Opinião: O Enem e a área da circunferência

RAFAEL GARCIA
da Folha Online

Qual é a fórmula da área da circunferência? Oito anos depois de terminar o ensino médio e trabalhando como jornalista, jamais imaginei que me encontraria em uma ocasião onde isso ia fazer falta.

Mas a profissão às vezes coloca a gente em situações inusitadas. Para falar sobre o Enem, tentei vivenciar a experiência dos estudantes. No fim desta tarde de domingo, lá estava eu, esperando ansioso o gabarito para saber qual era minha nota.

Provavelmente os milhares de vestibulandos que fizeram a prova neste domingo não sentiram o mesmo que eu. Consegui até me divertir fazendo o exame.

Aliás, também achei o Enem uma provinha bem honesta. Exigiu raciocínio lógico, leitura atenta e afinidade com questões sociais atuais. Na verdade, com exceção da malfadada área da circunferência, não precisei usar nada mais sofisticado do que uma regra de três para resolver outras questões.

Do alto dos meus 26 anos (e meio), morrendo de medo de fazer feio no meio da multidão de adolescentes de bermudão, acho que pelo menos consegui não dar vexame.

Mas senti que a prova poderia ter cobrado um pouco mais de conhecimento, sem sofrer perdas no que se refere à tal "avaliação de capacidades". Essa é a reclamação que os alunos de colégios particulares e cursinhos fazem: "Aprendi tantas fórmulas e li tantos livros para não precisar de nada no Enem!"

Confesso que também achei um pouco estranho ter familiaridade com uma prova de ensino médio tanto tempo depois de ter completado aquele que era o antigo colegial.

Por conta dessas e outras é que falta um pouco para o Enem poder substituir os grandes vestibulares. E essa é uma pretensão real do MEC, que pressiona para que o Enem seja a primeira fase da Fuvest e de outros funis de gente.

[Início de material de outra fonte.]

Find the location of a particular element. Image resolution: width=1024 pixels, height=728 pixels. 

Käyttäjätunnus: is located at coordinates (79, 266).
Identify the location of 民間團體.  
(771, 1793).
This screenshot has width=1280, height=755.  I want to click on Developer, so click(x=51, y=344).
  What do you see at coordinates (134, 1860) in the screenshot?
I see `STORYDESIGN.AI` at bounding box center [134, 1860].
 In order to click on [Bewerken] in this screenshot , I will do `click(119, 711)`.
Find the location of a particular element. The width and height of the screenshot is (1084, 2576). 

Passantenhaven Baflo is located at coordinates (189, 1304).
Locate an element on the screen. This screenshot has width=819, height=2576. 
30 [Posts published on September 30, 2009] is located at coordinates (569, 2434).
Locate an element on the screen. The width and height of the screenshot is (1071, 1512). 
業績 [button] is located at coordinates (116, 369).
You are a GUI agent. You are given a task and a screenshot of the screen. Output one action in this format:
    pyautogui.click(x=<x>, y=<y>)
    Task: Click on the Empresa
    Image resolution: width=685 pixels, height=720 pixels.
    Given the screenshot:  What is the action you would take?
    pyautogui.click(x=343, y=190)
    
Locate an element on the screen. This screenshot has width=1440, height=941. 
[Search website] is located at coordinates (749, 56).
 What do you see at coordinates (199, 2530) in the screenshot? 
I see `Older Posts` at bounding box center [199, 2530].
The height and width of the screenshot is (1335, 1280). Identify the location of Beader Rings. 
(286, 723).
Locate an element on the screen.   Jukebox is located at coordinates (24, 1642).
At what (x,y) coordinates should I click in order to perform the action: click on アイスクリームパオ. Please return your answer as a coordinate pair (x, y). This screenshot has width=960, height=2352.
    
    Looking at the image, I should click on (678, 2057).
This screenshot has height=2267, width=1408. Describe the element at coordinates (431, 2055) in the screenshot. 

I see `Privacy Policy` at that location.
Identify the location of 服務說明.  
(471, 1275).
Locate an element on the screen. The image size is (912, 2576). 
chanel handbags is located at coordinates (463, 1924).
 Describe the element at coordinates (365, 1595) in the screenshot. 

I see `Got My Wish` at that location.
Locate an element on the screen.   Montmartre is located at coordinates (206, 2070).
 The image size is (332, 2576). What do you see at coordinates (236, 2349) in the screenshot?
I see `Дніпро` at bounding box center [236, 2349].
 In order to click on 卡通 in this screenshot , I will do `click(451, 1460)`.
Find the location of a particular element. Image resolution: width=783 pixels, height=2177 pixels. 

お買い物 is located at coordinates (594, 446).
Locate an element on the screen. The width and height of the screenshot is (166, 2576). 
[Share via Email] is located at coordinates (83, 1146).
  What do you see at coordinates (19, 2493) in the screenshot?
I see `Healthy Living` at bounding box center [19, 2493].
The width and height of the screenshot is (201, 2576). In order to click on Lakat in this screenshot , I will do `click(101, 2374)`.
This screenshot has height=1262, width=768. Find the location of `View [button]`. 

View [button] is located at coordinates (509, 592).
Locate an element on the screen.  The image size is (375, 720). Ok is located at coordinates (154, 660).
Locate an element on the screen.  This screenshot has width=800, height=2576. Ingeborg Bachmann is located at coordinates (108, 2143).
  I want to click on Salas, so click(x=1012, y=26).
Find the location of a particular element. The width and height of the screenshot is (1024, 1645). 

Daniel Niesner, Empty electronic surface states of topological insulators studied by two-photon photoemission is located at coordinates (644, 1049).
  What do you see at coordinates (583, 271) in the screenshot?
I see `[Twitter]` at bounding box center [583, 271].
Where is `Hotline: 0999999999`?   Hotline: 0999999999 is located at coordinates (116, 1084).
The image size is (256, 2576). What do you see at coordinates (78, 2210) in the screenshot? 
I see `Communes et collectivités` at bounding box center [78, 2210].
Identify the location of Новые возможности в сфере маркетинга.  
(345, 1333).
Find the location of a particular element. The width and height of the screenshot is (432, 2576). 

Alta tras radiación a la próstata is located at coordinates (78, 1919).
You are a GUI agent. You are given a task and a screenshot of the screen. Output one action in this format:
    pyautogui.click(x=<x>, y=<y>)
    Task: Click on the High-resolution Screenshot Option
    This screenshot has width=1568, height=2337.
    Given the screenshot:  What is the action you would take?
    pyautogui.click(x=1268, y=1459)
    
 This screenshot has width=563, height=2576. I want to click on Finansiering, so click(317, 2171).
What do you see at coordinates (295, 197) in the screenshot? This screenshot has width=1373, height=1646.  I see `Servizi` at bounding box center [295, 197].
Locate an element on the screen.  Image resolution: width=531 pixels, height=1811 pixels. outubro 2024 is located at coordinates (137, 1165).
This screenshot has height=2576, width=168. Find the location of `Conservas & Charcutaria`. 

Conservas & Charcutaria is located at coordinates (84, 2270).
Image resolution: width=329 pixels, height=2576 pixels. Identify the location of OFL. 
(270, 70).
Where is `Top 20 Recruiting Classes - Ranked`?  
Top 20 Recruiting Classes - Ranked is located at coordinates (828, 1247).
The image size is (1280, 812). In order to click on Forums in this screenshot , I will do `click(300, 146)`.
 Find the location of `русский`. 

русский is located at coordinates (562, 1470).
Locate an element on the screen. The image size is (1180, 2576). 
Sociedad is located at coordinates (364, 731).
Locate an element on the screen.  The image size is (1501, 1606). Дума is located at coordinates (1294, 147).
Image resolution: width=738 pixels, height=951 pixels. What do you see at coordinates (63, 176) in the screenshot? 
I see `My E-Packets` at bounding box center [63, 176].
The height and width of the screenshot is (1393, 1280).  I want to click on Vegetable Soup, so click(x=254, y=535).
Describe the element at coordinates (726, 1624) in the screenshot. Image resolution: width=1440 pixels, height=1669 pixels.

Não acho exagero dizer, por exemplo, que um aluno tem de saber muito mais do que a fórmula da área da circunferência para se considerar apto a iniciar um curso de engenharia. Isso pode ser avaliado na segunda fase do vestibular, mas certamente é necessária uma pré-seleção, que hoje é feita com mais precisão pela própria primeira fase da Fuvest, onde a nota do Enem vale 20%.

De qualquer forma, independentemente de ser preciso ou não, o Enem tem um potencial interessante: o de colocar mais alunos de escola pública na universidade pública.

Digo que é um potencial porque isso ainda não aconteceu, ou aconteceu de forma muito tímida.

Da forma como está sendo aproveitado hoje, o Enem muda muito pouco a história do vestibular da Fuvest. Um estudo da própria USP mostra que só 1,5% dos candidatos são ajudados pelo Enem, e desses, um pouco mais da metade veio de escola pública.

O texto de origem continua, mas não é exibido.